* **The task**: When you reach the line containing "Select the cat image thumbnail preview" in the records below, start copying exactly, and stop once you have copied the line containing "You are a computer-use agent. 1000x391".
╔══
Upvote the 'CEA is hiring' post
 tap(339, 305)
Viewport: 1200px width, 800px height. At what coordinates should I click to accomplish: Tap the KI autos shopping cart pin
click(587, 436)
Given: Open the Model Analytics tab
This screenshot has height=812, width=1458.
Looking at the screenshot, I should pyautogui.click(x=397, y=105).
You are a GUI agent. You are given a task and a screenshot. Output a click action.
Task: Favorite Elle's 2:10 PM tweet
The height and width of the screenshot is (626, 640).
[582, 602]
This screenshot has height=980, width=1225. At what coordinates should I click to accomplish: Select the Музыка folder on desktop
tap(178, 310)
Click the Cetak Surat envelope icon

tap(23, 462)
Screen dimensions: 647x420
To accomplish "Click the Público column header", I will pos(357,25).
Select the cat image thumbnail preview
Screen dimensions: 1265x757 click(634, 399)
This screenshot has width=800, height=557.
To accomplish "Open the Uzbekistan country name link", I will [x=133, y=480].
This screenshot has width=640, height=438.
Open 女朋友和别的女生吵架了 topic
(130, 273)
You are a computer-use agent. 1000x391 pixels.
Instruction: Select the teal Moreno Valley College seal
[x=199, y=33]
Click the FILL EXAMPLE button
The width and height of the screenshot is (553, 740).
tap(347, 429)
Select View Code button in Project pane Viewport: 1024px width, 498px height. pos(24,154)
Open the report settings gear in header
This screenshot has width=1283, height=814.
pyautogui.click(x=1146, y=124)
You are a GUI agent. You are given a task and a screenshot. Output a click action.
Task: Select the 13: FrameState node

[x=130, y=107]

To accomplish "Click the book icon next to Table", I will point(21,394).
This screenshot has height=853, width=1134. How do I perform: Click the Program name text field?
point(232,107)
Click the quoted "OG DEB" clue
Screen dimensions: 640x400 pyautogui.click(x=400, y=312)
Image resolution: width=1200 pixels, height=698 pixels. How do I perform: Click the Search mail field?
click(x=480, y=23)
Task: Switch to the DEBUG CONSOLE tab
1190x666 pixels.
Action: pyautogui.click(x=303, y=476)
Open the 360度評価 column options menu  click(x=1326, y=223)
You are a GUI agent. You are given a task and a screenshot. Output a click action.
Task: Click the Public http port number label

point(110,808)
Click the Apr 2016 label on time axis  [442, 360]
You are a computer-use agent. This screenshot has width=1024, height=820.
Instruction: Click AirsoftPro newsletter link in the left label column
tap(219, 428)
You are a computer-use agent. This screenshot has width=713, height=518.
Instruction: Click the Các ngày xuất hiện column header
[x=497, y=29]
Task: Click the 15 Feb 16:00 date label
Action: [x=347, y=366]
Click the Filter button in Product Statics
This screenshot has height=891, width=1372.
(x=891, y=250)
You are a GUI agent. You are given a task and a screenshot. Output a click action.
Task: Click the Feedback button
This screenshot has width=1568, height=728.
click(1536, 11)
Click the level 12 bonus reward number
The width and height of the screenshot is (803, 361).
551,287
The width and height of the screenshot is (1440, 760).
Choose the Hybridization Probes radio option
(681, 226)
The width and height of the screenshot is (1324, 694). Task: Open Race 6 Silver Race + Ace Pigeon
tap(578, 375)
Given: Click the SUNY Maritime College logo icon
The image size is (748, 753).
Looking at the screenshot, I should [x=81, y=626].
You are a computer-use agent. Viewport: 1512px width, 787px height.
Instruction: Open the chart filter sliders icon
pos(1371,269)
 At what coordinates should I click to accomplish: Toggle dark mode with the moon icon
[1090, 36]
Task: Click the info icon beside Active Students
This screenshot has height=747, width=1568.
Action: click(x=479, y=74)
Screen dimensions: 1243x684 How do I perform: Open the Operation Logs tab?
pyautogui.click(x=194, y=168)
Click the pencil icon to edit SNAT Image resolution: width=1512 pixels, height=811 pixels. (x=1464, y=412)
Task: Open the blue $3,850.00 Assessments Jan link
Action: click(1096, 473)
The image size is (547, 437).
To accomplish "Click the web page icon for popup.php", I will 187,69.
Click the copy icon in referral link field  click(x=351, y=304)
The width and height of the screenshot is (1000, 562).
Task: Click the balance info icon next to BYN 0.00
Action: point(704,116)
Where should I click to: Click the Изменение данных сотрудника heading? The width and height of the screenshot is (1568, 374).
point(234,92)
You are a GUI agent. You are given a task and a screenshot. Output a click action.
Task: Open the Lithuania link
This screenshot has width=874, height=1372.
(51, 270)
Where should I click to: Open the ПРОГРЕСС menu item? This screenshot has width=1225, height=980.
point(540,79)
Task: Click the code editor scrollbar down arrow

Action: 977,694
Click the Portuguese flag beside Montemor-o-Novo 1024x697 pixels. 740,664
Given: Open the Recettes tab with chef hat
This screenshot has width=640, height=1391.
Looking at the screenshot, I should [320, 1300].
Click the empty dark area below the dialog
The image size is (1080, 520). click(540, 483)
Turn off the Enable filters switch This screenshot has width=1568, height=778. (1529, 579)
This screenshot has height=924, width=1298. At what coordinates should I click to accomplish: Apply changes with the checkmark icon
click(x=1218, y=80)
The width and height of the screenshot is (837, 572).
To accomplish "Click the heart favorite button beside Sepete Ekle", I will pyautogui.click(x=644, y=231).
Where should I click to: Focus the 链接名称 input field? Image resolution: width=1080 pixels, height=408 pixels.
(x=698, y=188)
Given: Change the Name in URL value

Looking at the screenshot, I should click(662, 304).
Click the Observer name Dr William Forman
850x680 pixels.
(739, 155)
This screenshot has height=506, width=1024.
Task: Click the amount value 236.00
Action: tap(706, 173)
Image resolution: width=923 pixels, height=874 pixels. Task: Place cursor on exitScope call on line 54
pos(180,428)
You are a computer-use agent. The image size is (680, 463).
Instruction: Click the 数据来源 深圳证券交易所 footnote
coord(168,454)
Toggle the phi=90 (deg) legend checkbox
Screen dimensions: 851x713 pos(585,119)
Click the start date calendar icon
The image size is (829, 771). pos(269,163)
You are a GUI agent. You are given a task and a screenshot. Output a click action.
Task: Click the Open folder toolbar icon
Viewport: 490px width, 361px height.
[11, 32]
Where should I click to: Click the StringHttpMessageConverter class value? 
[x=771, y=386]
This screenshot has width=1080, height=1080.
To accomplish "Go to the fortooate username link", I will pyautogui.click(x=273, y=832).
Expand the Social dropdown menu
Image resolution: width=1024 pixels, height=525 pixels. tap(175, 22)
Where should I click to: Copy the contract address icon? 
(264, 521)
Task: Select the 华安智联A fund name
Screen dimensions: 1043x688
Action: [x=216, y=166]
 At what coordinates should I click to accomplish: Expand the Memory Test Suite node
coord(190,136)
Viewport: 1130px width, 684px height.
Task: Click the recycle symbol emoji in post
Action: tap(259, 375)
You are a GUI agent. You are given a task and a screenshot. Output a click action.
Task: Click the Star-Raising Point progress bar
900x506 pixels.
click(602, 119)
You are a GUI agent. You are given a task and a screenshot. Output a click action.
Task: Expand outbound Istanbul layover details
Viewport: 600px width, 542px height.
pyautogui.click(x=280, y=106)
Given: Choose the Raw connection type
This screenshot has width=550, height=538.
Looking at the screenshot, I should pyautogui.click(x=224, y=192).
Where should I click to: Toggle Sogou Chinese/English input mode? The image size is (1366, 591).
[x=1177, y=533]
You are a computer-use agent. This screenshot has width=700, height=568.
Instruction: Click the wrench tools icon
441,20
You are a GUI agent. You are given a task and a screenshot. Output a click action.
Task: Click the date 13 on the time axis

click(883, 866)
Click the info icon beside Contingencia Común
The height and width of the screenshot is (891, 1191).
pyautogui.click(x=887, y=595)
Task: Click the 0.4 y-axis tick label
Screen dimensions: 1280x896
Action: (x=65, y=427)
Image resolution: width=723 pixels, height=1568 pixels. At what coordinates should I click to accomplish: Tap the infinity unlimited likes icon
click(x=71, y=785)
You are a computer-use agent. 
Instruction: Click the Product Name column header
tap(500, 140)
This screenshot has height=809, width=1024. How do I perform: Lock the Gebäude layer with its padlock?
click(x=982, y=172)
╚══
* **Solution below**:
Select the cat image thumbnail preview
Screen dimensions: 1265x757 click(634, 399)
This screenshot has width=800, height=557.
To accomplish "Open the Uzbekistan country name link", I will [x=133, y=480].
This screenshot has width=640, height=438.
Open 女朋友和别的女生吵架了 topic
(130, 273)
You are a computer-use agent. 1000x391 pixels.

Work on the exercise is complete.